>> begin EXERCISE DATA
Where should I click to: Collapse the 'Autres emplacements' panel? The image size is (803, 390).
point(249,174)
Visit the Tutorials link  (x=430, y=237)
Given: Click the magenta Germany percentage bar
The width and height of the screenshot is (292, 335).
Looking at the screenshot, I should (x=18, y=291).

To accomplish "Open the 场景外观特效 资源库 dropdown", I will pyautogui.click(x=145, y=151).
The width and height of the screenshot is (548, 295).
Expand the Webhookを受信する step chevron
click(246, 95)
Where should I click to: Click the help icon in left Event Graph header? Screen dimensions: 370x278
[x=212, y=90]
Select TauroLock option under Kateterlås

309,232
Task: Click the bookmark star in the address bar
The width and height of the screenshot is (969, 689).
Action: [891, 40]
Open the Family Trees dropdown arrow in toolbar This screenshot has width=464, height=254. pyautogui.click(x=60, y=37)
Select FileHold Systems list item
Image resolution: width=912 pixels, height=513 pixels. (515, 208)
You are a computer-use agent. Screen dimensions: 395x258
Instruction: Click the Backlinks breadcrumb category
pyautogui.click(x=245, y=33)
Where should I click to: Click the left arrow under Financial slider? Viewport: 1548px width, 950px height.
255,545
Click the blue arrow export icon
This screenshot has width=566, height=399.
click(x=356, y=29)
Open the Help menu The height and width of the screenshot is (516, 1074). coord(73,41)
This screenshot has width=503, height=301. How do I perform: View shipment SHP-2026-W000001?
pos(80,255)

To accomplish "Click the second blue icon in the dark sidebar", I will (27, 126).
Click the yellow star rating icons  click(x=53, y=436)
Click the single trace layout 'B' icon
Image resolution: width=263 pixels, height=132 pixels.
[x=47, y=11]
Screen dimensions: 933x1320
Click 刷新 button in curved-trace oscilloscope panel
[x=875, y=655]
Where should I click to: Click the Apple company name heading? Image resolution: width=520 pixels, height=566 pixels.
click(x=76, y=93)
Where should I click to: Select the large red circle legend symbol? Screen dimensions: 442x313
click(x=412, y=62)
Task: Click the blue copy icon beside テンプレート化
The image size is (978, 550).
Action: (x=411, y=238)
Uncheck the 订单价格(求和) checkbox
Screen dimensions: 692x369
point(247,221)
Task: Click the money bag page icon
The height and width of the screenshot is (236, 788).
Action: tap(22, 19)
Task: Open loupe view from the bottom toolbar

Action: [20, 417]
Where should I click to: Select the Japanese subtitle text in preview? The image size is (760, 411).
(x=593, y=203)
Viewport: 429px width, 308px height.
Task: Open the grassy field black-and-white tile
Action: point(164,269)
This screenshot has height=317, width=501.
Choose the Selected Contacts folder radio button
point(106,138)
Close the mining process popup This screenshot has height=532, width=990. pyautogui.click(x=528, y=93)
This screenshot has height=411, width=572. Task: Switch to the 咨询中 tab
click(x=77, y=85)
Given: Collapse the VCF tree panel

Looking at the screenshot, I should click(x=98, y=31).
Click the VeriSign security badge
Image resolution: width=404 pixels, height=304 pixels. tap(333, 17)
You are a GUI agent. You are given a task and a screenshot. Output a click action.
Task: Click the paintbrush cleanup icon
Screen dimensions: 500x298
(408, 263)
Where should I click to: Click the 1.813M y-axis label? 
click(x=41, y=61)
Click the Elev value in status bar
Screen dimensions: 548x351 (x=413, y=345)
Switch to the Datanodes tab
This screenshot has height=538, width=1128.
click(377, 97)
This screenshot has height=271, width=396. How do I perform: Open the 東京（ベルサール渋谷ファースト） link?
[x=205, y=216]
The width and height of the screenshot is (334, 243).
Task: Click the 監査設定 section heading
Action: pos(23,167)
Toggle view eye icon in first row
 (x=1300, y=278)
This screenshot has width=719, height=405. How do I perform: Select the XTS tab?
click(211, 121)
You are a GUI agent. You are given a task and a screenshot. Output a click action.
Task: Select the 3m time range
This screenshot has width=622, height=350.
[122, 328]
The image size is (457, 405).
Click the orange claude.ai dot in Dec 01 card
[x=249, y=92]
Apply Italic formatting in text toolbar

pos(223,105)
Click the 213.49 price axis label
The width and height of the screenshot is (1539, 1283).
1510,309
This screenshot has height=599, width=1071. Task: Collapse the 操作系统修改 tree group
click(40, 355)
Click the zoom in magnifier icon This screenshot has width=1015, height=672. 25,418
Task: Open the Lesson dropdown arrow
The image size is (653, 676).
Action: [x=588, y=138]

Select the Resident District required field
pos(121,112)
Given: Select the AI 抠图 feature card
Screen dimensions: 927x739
>> end EXERCISE DATA
Pull out each line of the listing above that contains the string "button", and copy those lines unchanged.

_REPLY TO THE TASK_
Click 刷新 button in curved-trace oscilloscope panel
Choose the Selected Contacts folder radio button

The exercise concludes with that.